INSTRUCTIONS:
**1.** Decide whether each statement below agrees with the share repurchase announcement. For each, answer yes or no and quote the words of the announcement that decide it.
(a) The $250 million program was completed through the repurchase of 8.4 million shares.
(b) The new $200 million program replaces the program renewed in May 2011.
(c) The repurchases will be made only in the open market.
**2.** Using the share repurchase announcement, answer each question briefly:
(a) In what month and year was the $250 million program renewed?
(b) What titles does Larry D. Zimpleman hold?
(c) How many shares of common stock did the company have outstanding as of June 30, 2011?
**3.** Write the next paragraph of the share repurchase announcement, picking up after its final sentence.

DES MOINES, Iowa, Aug 17, 2011 (BUSINESS WIRE) --
Principal Financial Group, Inc. (NYSE: PFG) announced that its Board of
Directors has approved an authorization for the repurchase of up to $200
million worth of the company's outstanding common stock. The new program
is in addition to the $250 million program renewed by the Board of
Directors in May 2011. The company completed that program by the
beginning of July 2011 by repurchasing 8.4 million shares for a total of
$250 million.
"This action by our Board of Directors reflects our continued confidence
and strong financial position," says Larry D. Zimpleman, chairman,
president and chief executive officer of The Principal(R). "Our hybrid
business model of fee-based and risk-based businesses provides financial
flexibility that enables us to successfully execute our capital
management strategy. We continue to generate increasing amounts of free
cash flow as a result of our continued shift to a more fee-based
business model. This $200 million authorization is part of our announced
plan to deploy up to $400 million of capital for acquisitions or share
buybacks in the second half of 2011, bringing our full year 2011
estimated total to $1 billion. However, as always, we will continue to
monitor market conditions and be prudent with our capital deployment."
The repurchases will be made in the open market or through
privately-negotiated transactions, from time to time, depending on
market conditions. The stock repurchase program may be modified,
extended or terminated at any time by the Board of Directors. Principal
Financial Group, Inc. has 313.7 million shares of common stock
outstanding as of June 30, 2011.

DATA RECORDS:
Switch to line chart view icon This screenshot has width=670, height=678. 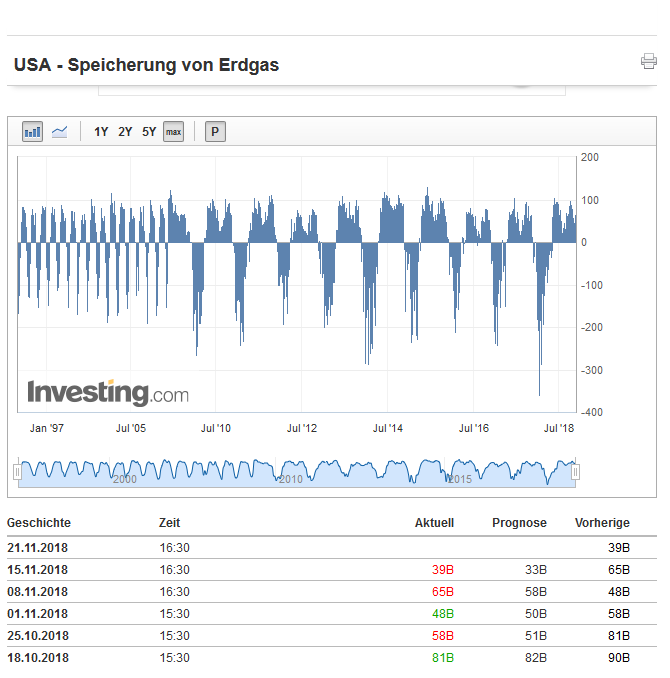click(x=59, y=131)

--

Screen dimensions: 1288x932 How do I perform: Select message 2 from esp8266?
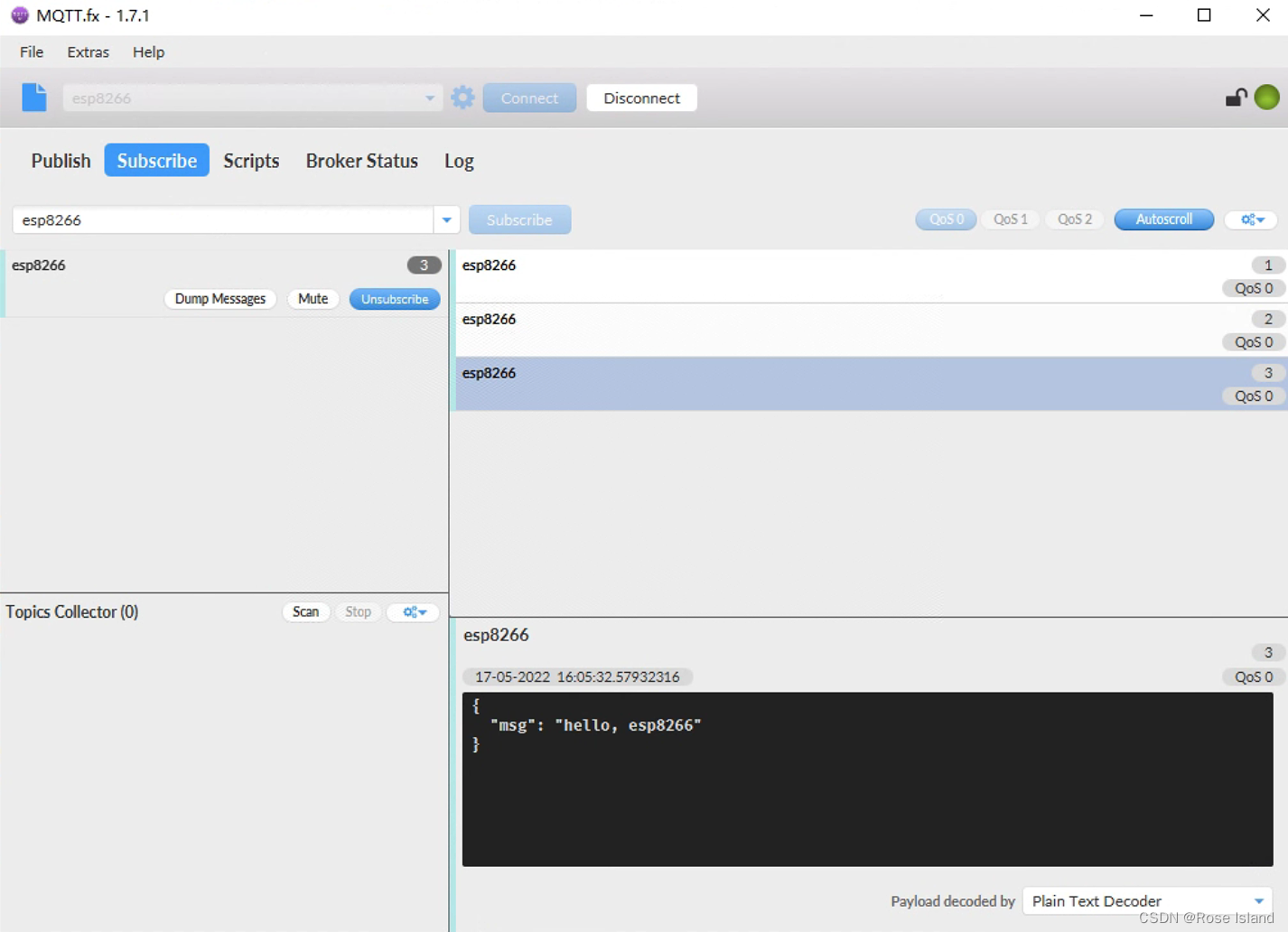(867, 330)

==

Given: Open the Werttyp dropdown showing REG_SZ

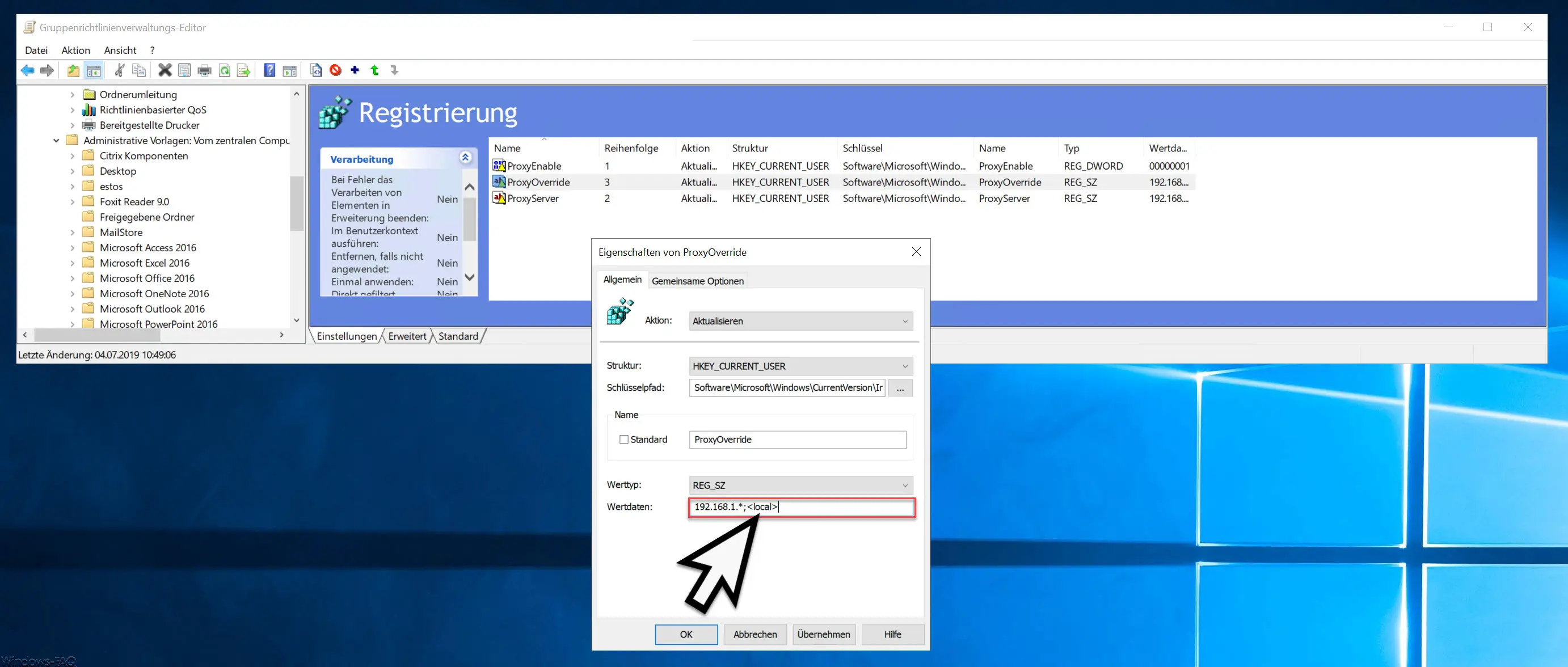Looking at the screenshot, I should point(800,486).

THE RESPONSES:
**1.**
(a) Yes: "The company completed that program by the beginning of July 2011 by repurchasing 8.4 million shares for a total of $250 million."
(b) No: "The new program is in addition to the $250 million program renewed by the Board of Directors in May 2011."
(c) No: "The repurchases will be made in the open market or through privately-negotiated transactions"

**2.**
(a) May 2011
(b) Chairman, president and chief executive officer of The Principal
(c) 313.7 million

**3.**
Forward looking and cautionary statements
This press release
contains forward-looking statements, including, without limitation,
statements as to operating earnings, net income available to common
stockholders, net cash flows, realized and unrealized gains and losses,
capital and liquidity positions, sales and earnings trends, and
management's beliefs, expectations, goals and opinions. The company does
not undertake to update these statements, which are based on a number of
assumptions concerning future conditions that may ultimately prove to be
inaccurate. Future events and their effects on the company may not be
those anticipated, and actual results may differ materially from the
results anticipated in these forward-looking statements. The risks,
uncertainties and factors that could cause or contribute to such
material differences are discussed in the company's annual report on
Form 10-K for the year ended Dec. 31, 2010, and in the company's
quarterly report on Form 10-Q for the quarter ended June 30, 2011, filed
by the company with the Securities and Exchange Commission, as updated
or supplemented from time to time in subsequent filings. These risks and
uncertainties include, without limitation: adverse capital and credit
market conditions may significantly affect the company's ability to meet
liquidity needs, access to capital and cost of capital; continued
difficult conditions in the global capital markets and the economy
generally; continued volatility or further declines in the equity
markets; changes in interest rates or credit spreads; the company's
investment portfolio is subject to several risks that may diminish the
value of its invested assets and the investment returns credited to
customers; the company's valuation of securities may include
methodologies, estimations and assumptions that are subject to differing
interpretations; the determination of the amount of allowances and
impairments taken on the company's investments requires estimations and
assumptions that are subject to differing interpretations; gross
unrealized losses may be realized or result in future impairments;
competition from companies that may have greater financial resources,
broader arrays of products, higher ratings and stronger financial
performance; a downgrade in the company's financial strength or credit
ratings; inability to attract and retain sales representatives and
develop new distribution sources; international business risks; the
company's actual experience could differ significantly from its pricing
and reserving assumptions; the company's ability to pay stockholder
dividends and meet its obligations may be constrained by the limitations
on dividends or distributions Iowa insurance laws impose on Principal
Life; the pattern of amortizing the company's DPAC and other actuarial
balances on its universal life-type insurance contracts, participating
life insurance policies and certain investment contracts may change; the
company may need to fund deficiencies in its "Closed Block" assets that
support participating ordinary life insurance policies that had a
dividend scale in force at the time of Principal Life's 1998 conversion
into a stock life insurance company; the company's reinsurers could
default on their obligations or increase their rates; risks arising from
acquisitions of businesses; changes in laws, regulations or accounting
standards; a computer system failure or security breach could disrupt
the company's business, and damage its reputation; results of litigation
and regulatory investigations; from time to time the company may become
subject to tax audits, tax litigation or similar proceedings, and as a
result it may owe additional taxes, interest and penalties in amounts
that may be material; fluctuations in foreign currency exchange rates;
and applicable laws and the company's stockholder rights plan,
certificate of incorporation and by-laws may discourage takeovers and
business combinations that some stockholders might consider in their
best interests.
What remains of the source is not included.